The majority of the biomedical research workforce and funds are focused on studying common diseases and the development of drugs to treat them. However, some of the most remarkable discoveries in physiology and medicine are uncovered by studying rare conditions, because the importance of certain molecular mechanisms is revealed only when their dysfunction results in disease. In 2008, the National Institutes of Health (NIH) launched the NIH Undiagnosed Diseases Program (UDP), which recruits and selects patients who suffer from diseases of unknown etiology, and studies their causes at the clinical, genetic and cellular levels.

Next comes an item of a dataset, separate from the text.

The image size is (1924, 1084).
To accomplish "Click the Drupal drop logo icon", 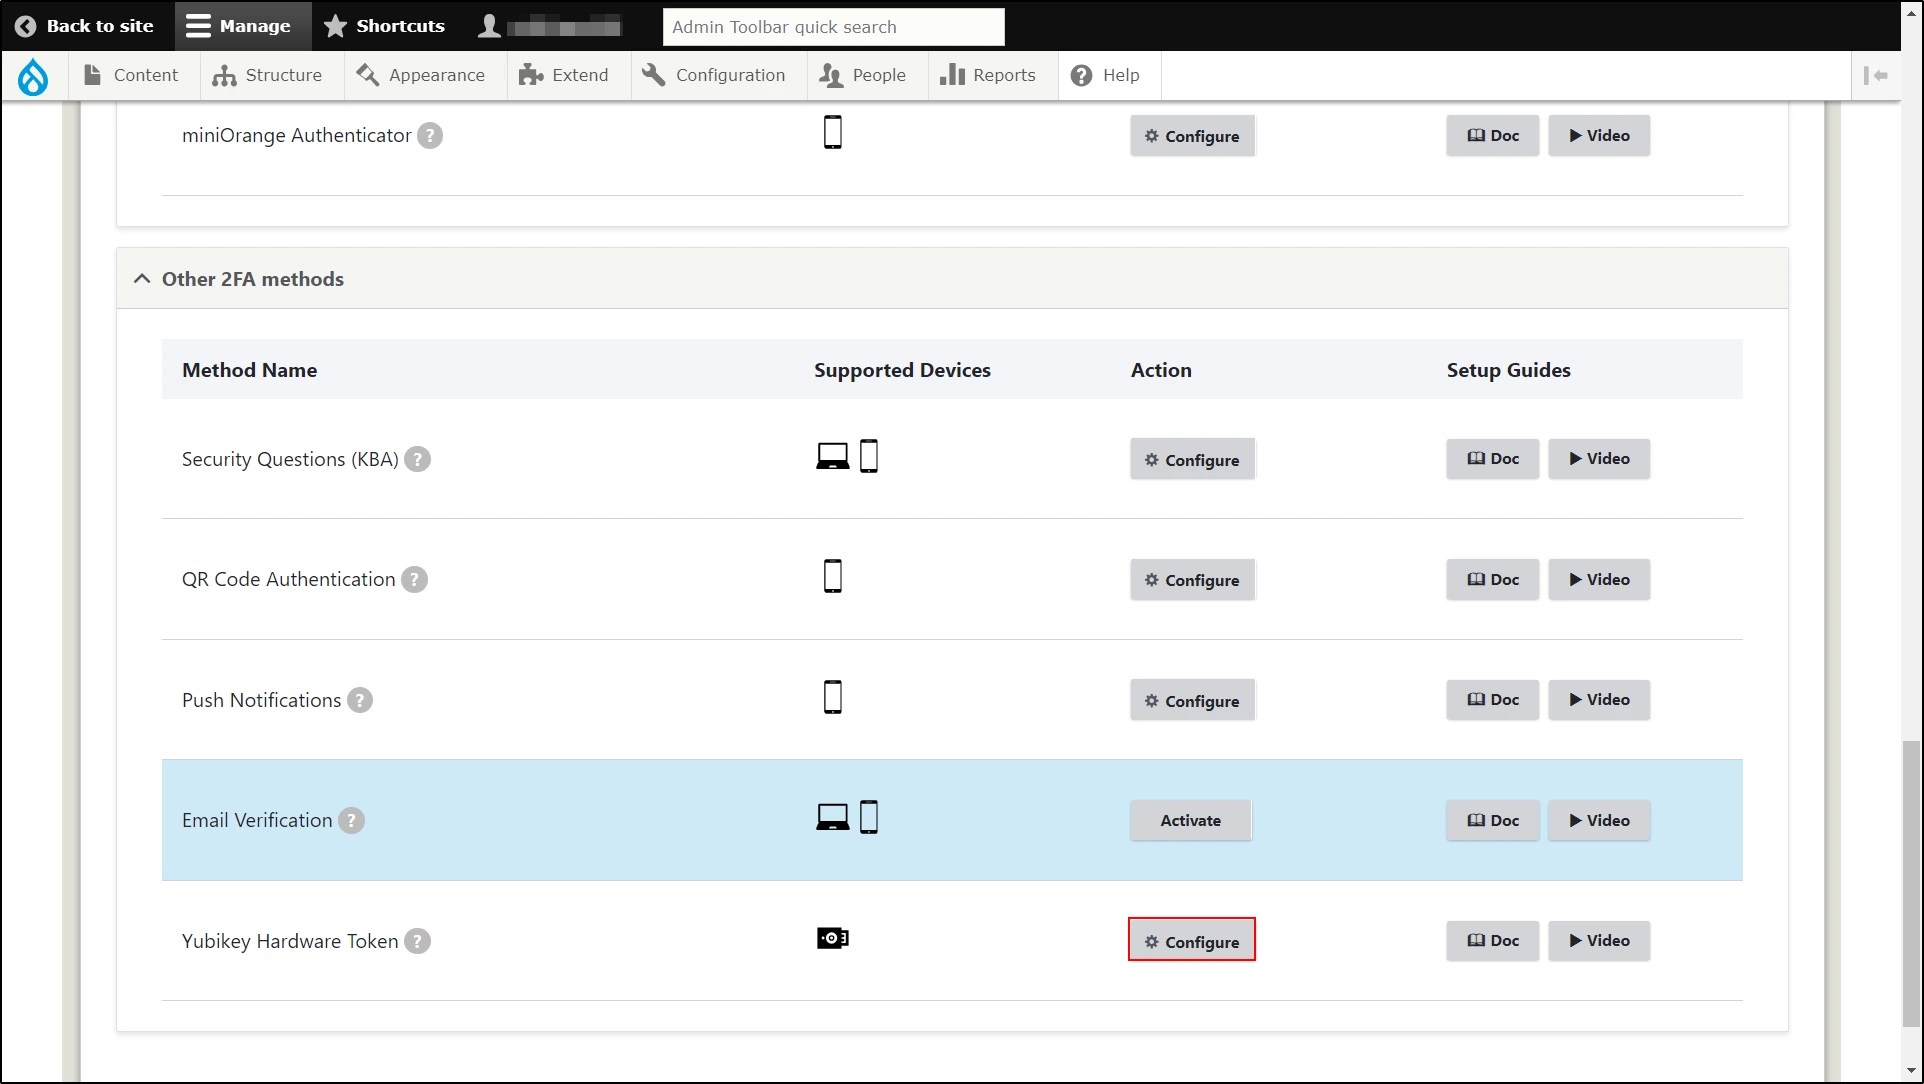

In this Editorial, we discuss how the UDP has enabled the discovery of several new diseases and disease mechanisms through collaborations between clinical and basic science teams, using the power of both clinical medicine and biological models. Establishing programs with similar infrastructure at other centers around the world could help to benefit patients, their families and the entire medical community, by enhancing research productivity for rare and novel diseases.

“As our knowledge and data in genetics burgeon, we must engage the cognoscenti in a wide variety of fields to discover new diseases, new mechanisms of action and, ultimately, new therapeutic interventions”

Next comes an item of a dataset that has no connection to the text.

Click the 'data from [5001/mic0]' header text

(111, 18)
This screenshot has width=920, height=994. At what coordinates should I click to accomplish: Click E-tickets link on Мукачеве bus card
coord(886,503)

Natural selection solidifies the most favorable alterations in our replicative processes to create brilliantly functional biochemical and cellular pathways. By contrast, less favorable genetic changes or ‘errors’ disrupt nature’s beautifully honed systems. Hence, it is axiomatic that rare diseases, in addition to being coruscating curiosities, also serve as windows to the world’s normal order. Among the women and men who address human mutations, clinicians provide care for those affected with rare maladies, and a special cadre of scientists investigates the causes of those disorders. Together, these two groups employ their expertise to advance treatment and understanding.

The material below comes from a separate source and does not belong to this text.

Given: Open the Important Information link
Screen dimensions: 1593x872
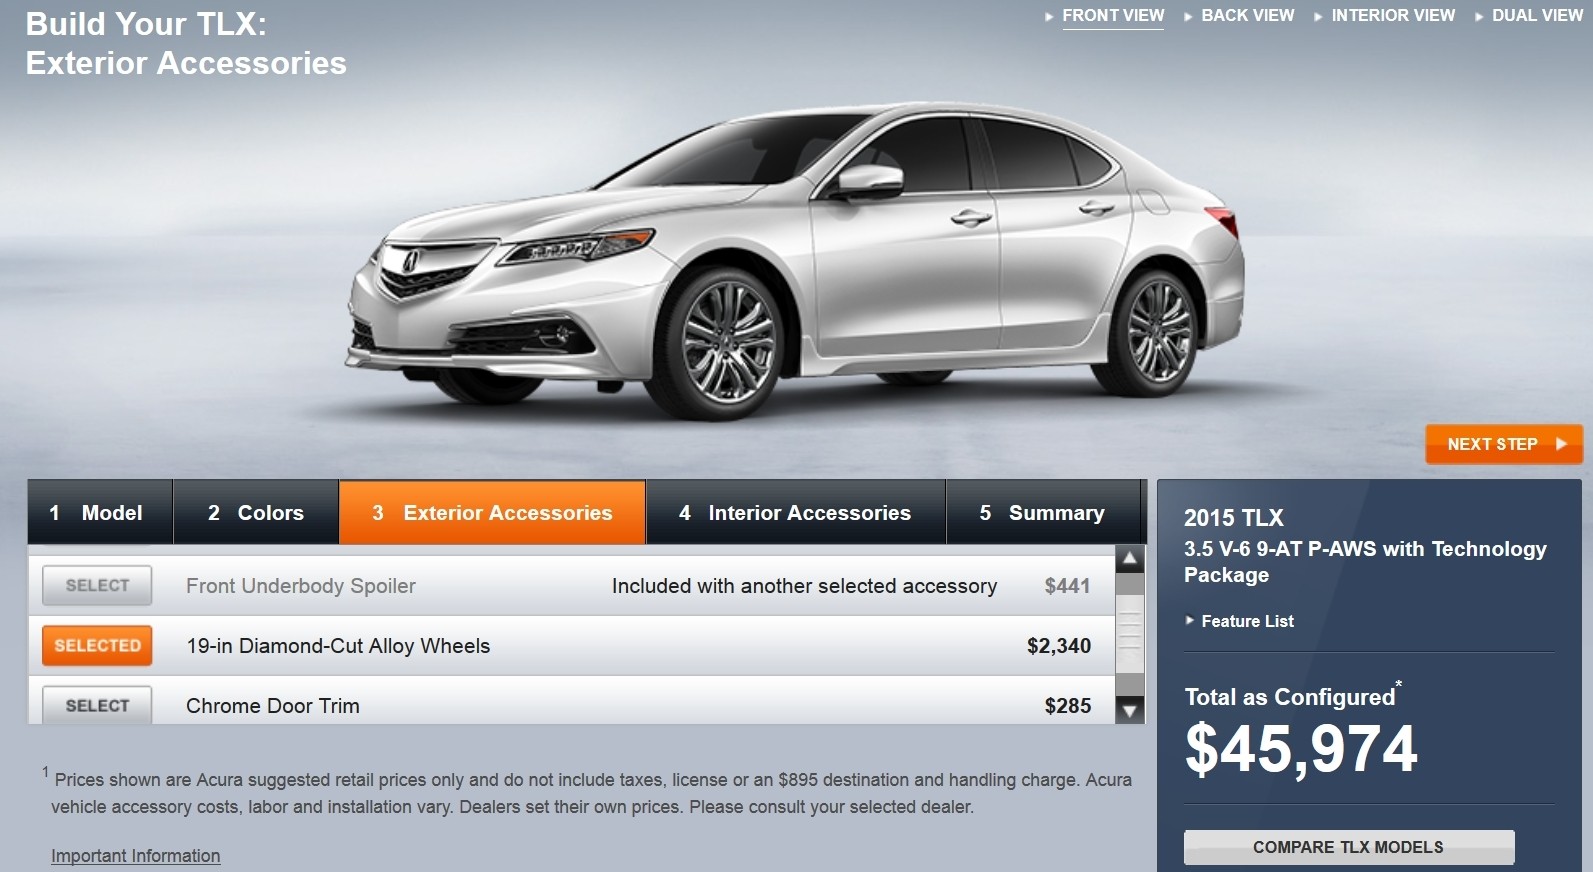Looking at the screenshot, I should (136, 856).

The NIH Undiagnosed Diseases Program (UDP), announced May 19, 2008, serves as a focal point for the synergistic interplay between clinical and basic science investigators (Gahl and Tifft, 2011; Gahl et al., 2011). The UDP filters thousands of enquiries down to hundreds of NIH Clinical Center inpatient admissions, and then chooses illustrative cases to pursue experimentally. Three years into its operation, the UDP had reviewed more than 1800 thick medical records, accepted approximately 430 patients and admitted 350 of them. The program had performed close to 600 single nucleotide polymorphism (SNP) arrays and analyzed approximately 230 whole exome sequences (WESs) using DNA from patients and their family members. Many specific cases warranted intense investigation, based on their compelling clinical presentations, the likelihood that the basic defects would be uncovered and the impact predicted to emanate from the ‘new disease discovery’. In the sections below, we recount examples that illustrate the process of disease discovery and how it can, in turn, provide new information about the role of genes and biological pathways in normal and impaired physiology.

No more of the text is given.